1

I am trying to apply a Java class for measuring cosine similarity between two documents with different length. The code for the class that is responsible to calculate this code is as following:

public class CosineSimilarityy {
    public Double calculateCosineSimilarity(HashMap<String, Double> firstFeatures, HashMap<String, Double> secondFeatures) {
        Double similarity = 0.0;
        Double sum = 0.0; // the numerator of the cosine similarity
        Double fnorm = 0.0; // the first part of the denominator of the cosine similarity
        Double snorm = 0.0; // the second part of the denominator of the cosine similarity
        Set<String> fkeys = firstFeatures.keySet();
        Iterator<String> fit = fkeys.iterator();
        while (fit.hasNext()) {
            String featurename = fit.next();
            boolean containKey = secondFeatures.containsKey(featurename);
            if (containKey) {
                sum = sum + firstFeatures.get(featurename) * secondFeatures.get(featurename);
            }
        }
        fnorm = calculateNorm(firstFeatures);
        snorm = calculateNorm(secondFeatures);
        similarity = sum / (fnorm * snorm);
        return similarity;
    }

    /**
     * calculate the norm of one feature vector
     *
     * @param feature of one cluster
     * @return
     */
    public Double calculateNorm(HashMap<String, Double> feature) {
        Double norm = 0.0;
        Set<String> keys = feature.keySet();
        Iterator<String> it = keys.iterator();
        while (it.hasNext()) {
            String featurename = it.next();
            norm = norm + Math.pow(feature.get(featurename), 2);
        }
        return Math.sqrt(norm);
    }
}

Then I construct an instance of this class, make two HashMap and assign each document to these hasmaps.
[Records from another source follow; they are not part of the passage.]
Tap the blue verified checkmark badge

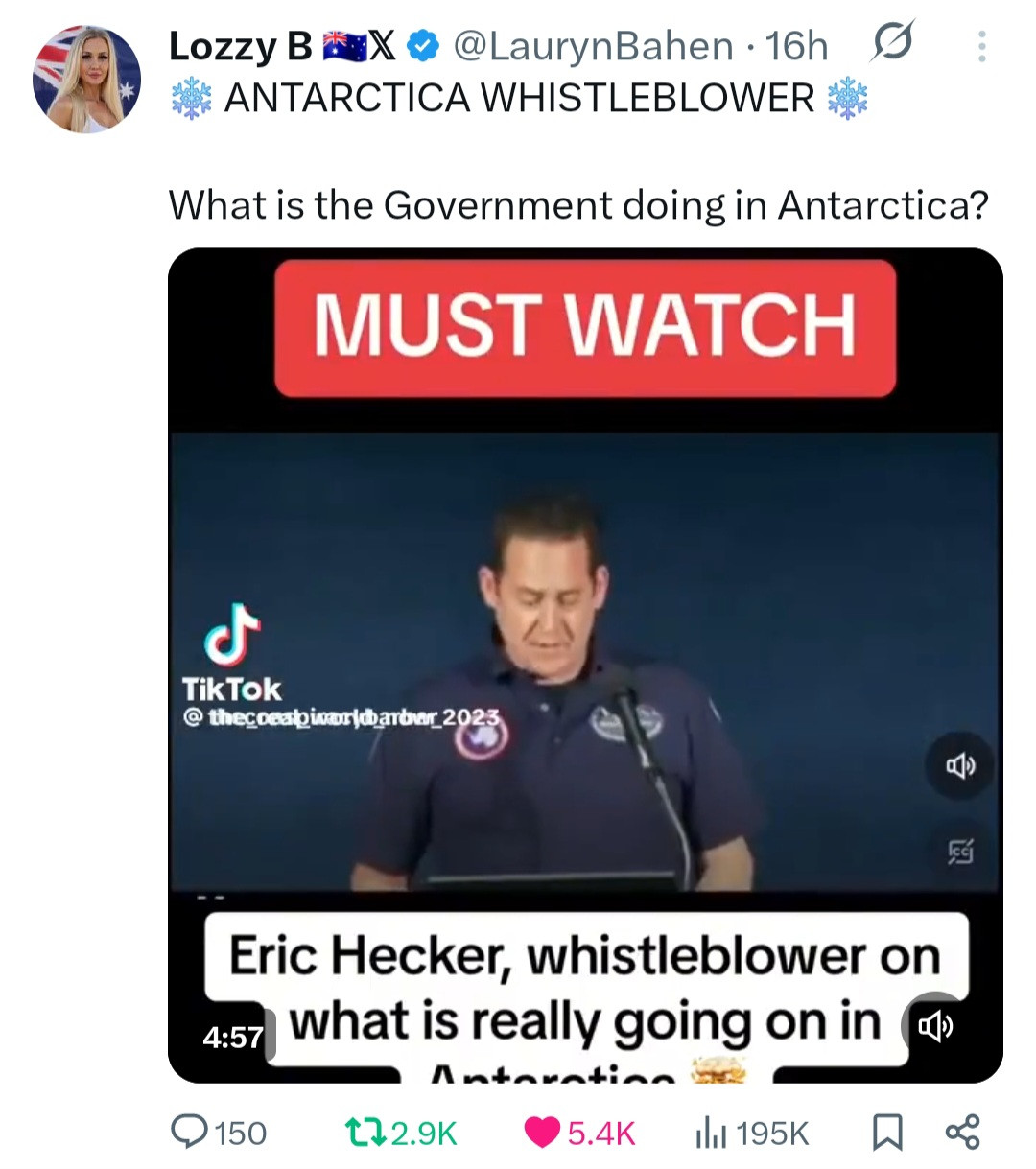point(424,45)
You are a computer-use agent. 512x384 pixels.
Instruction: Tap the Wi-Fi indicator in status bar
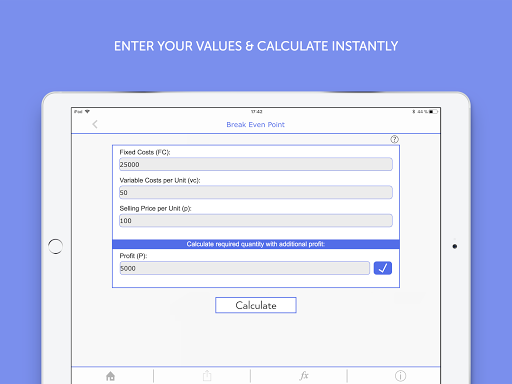click(87, 112)
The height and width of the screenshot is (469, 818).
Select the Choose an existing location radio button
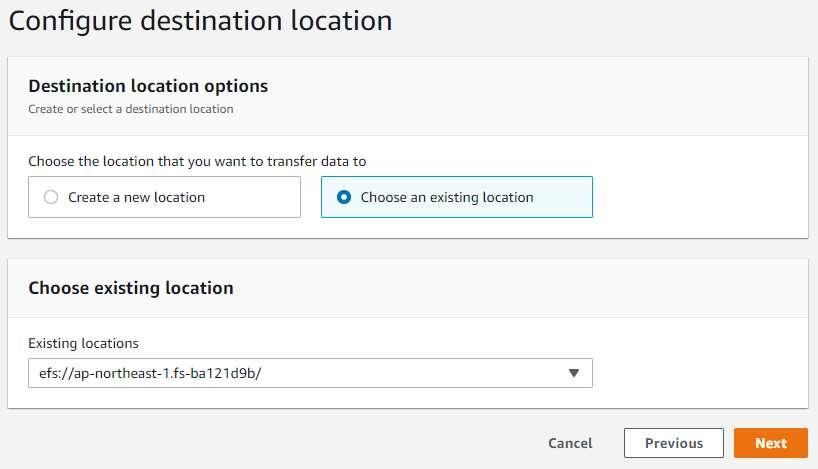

Then when I try to apply the calculation, if they are identical the result is 1.0 which is right but if there is any slight differences between them, no matter what, the result is always zero. What am I missing?

public static void main(String[] args) {
    // TODO code application logic here

    CosineSimilarityy test = new CosineSimilarityy();
    HashMap<String, Double> hash = new HashMap<>();
    HashMap<String, Double> hash2 = new HashMap<>();
    hash.put("i am a book", 1.0);
    hash2.put("you are a book", 2.0);
    double result;
    result = test.calculateCosineSimilarity(hash, hash2);
    System.out.println(" this is the result: " + result);
}

The original code is taken from here.

Tom
  • 16,842
  • 17
  • 45
  • 54
lonesome
  • 2,503
  • 6
  • 35
  • 61
  • 1
    You are inputting two different features into your function, this will always result in zero similarity. – Thomas Jungblut Mar 21 '15 at 14:28
  • @ThomasJungblut but then why when are the same, it results to 1? plus, the function needs two `HasMaps`. so, if i am doing it wrong, how could it be fixed? – lonesome Mar 21 '15 at 14:32
  • `but then why when are the same, it results to 1? ` well you want to compute the similarity, if they are the same it will be 1. – Thomas Jungblut Mar 21 '15 at 14:33
  • @ThomasJungblut just now you said they are two different features and gets zero for that. however, from what i imagined from cosine similarity, it should give a `real number` result between zero and one. am i wrong? – lonesome Mar 21 '15 at 14:35
  • Yes you are correct, but `"i am a book"` and `"you are a book"` completely different features, so they result in zero similarity. – Thomas Jungblut Mar 21 '15 at 14:47
  • @ThomasJungblut why? they have `a book` as the similar part. i even checked it with `i was a book` but still zero as the result – lonesome Mar 21 '15 at 14:48
  • 1
    Then you must supply `a` and `book` as a similar feature. `"i", "am", "a", "book"` is a different representation than `"I am a book"`. How should the method know that you mean to split by the words? – Thomas Jungblut Mar 21 '15 at 14:49
  • got it. just like what `nio` mentioned. – lonesome Mar 21 '15 at 14:50
  • @ThomasJungblut yup, now got 0.75 similarity. thanks. for the hint – lonesome Mar 21 '15 at 14:52

1 Answers1

2

First, I think the "i am a book" is taken as a single feature. To do the comparison you have to split your compared strings first using a whitespace as a separator. Next you have to populate hashmaps with corresponding words extracted from a book title. You can then test your algorithm if it works correctly.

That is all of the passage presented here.